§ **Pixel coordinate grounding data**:
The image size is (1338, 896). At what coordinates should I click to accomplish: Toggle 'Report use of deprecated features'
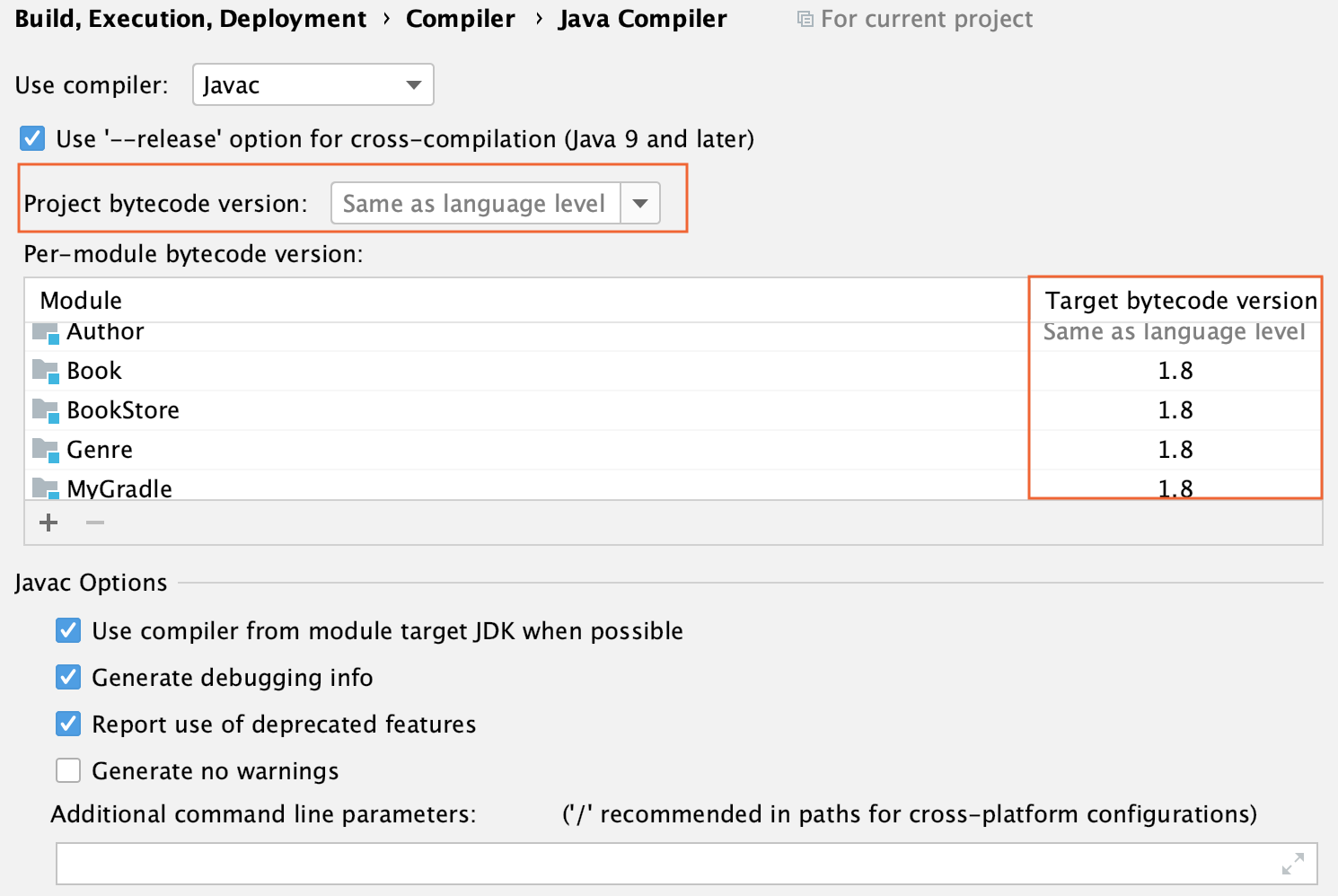pos(68,724)
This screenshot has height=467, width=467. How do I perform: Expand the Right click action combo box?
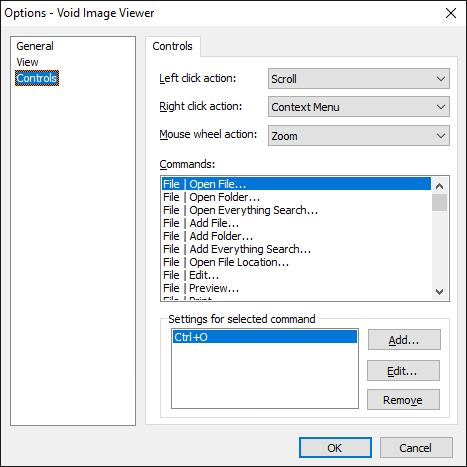359,107
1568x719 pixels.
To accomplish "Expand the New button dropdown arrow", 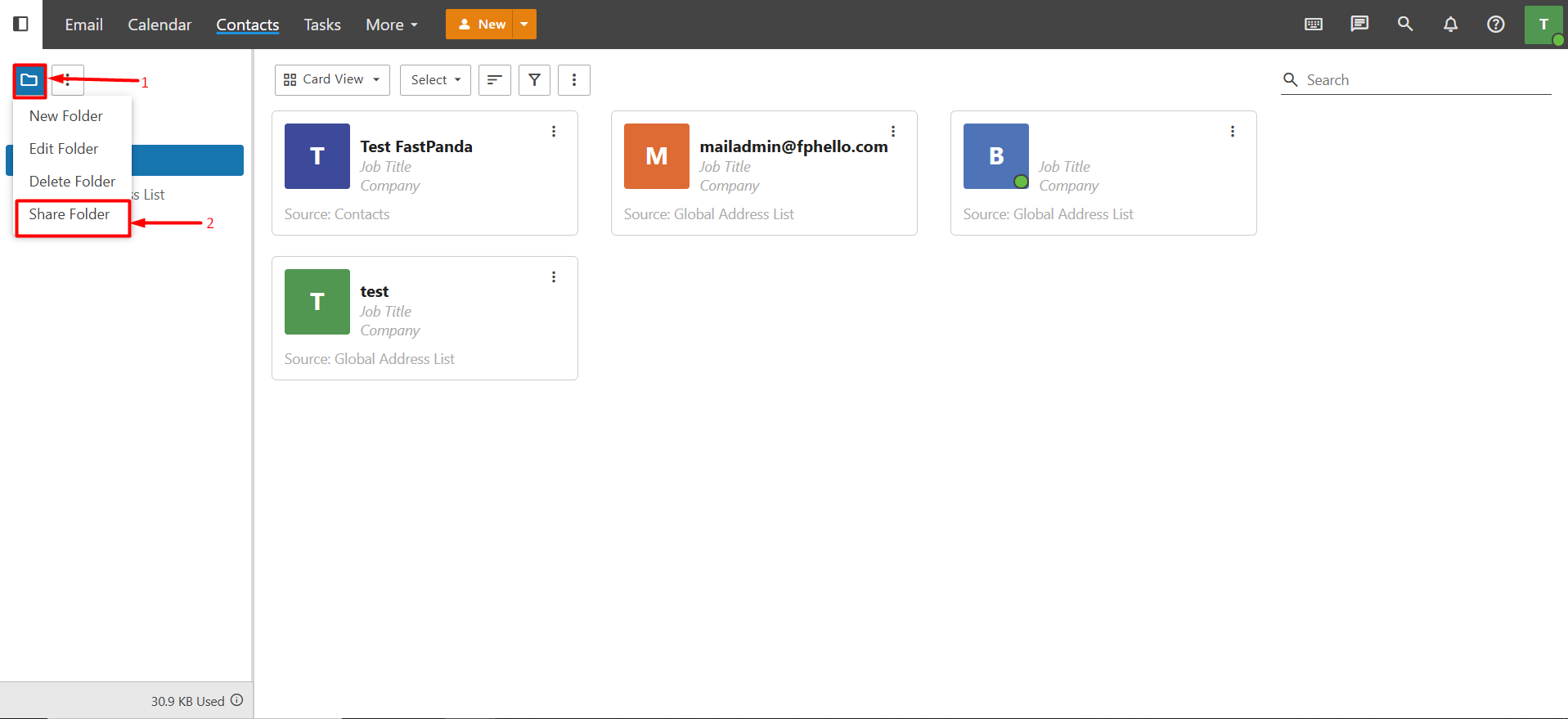I will 524,25.
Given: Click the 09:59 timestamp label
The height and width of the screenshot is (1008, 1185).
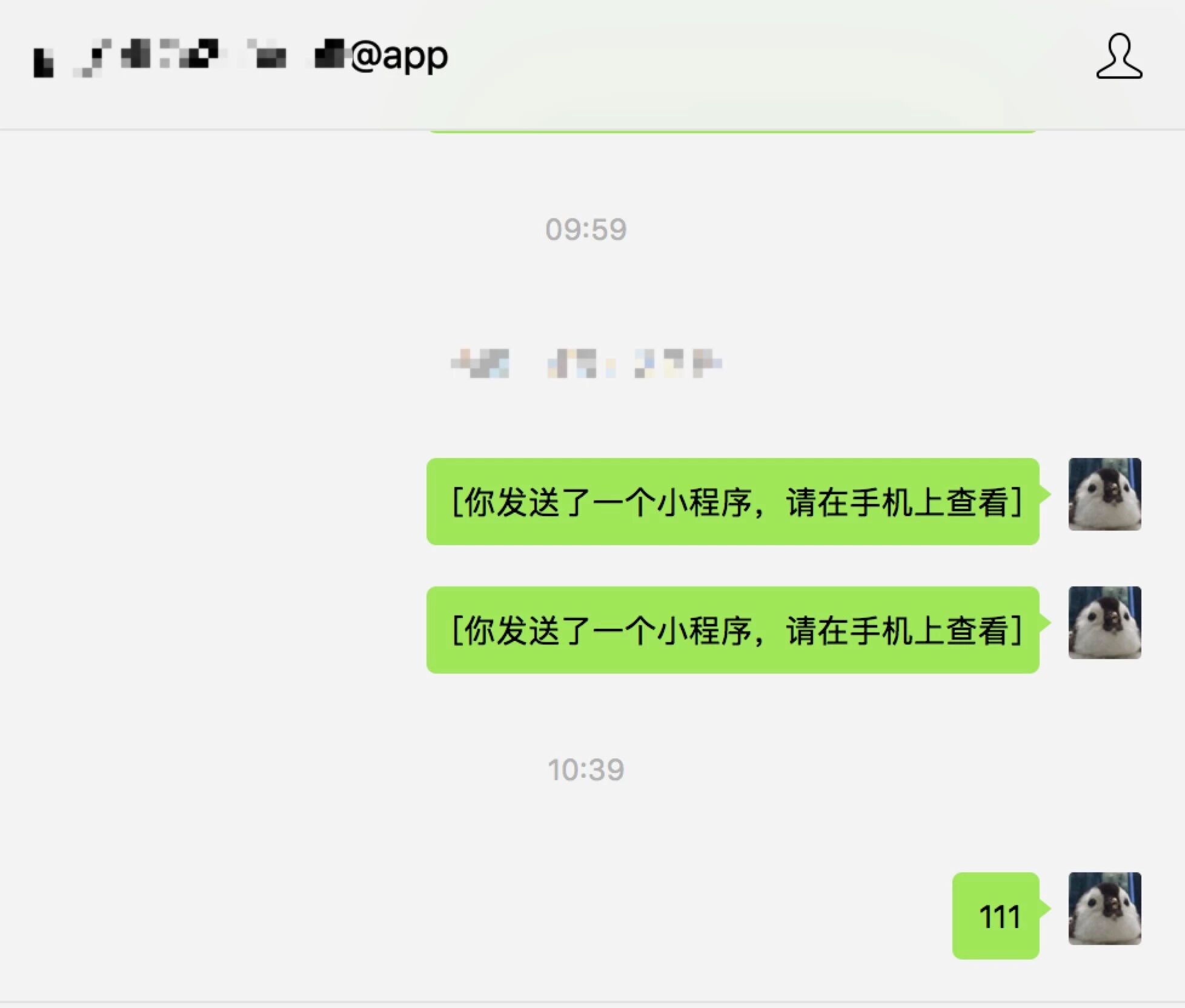Looking at the screenshot, I should click(586, 230).
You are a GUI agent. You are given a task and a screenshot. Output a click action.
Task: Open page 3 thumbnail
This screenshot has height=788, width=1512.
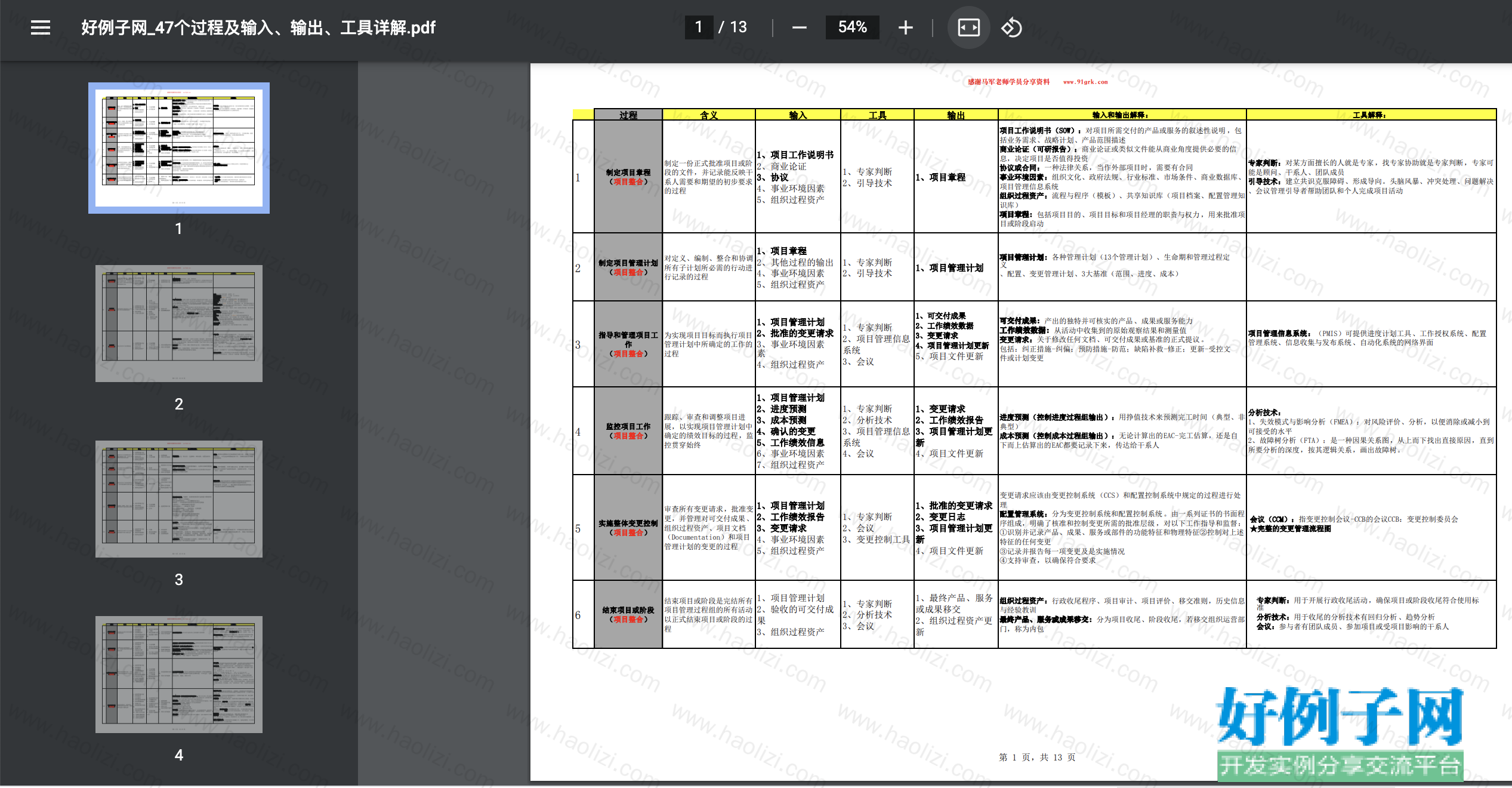click(x=179, y=499)

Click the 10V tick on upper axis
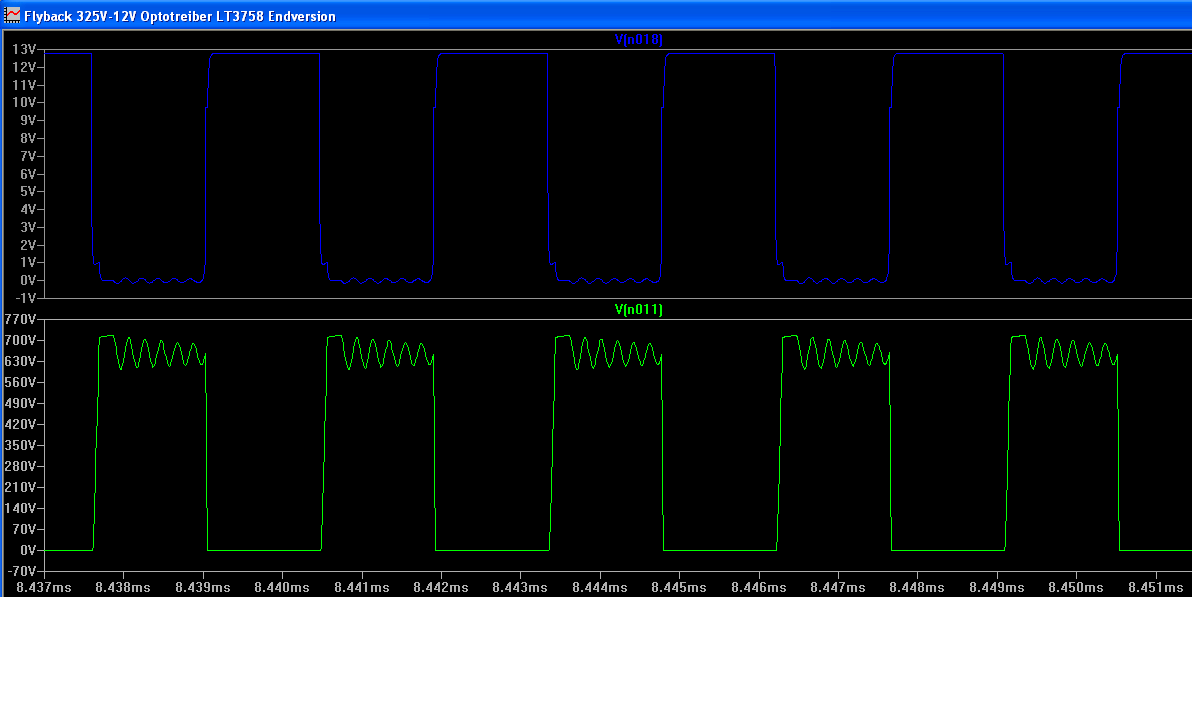(24, 103)
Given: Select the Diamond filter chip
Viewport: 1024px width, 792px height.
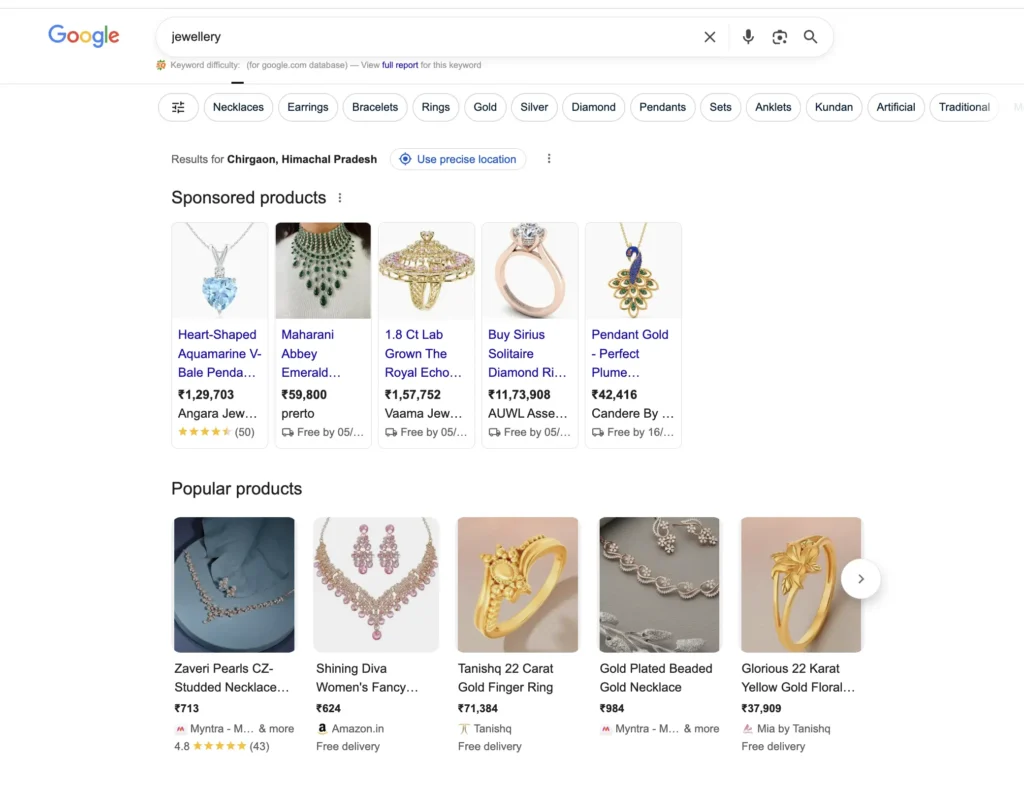Looking at the screenshot, I should pyautogui.click(x=593, y=107).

§ **Task instructions**:
In the records above, find the line that contains "Click the 10V tick on upper axis" and repeat exactly that line and all lines after it to the end. Do not include pictures.

§ **Answer to this problem**:
Click the 10V tick on upper axis
(24, 103)
Given: Select the Diamond filter chip
Viewport: 1024px width, 792px height.
Looking at the screenshot, I should pyautogui.click(x=593, y=107).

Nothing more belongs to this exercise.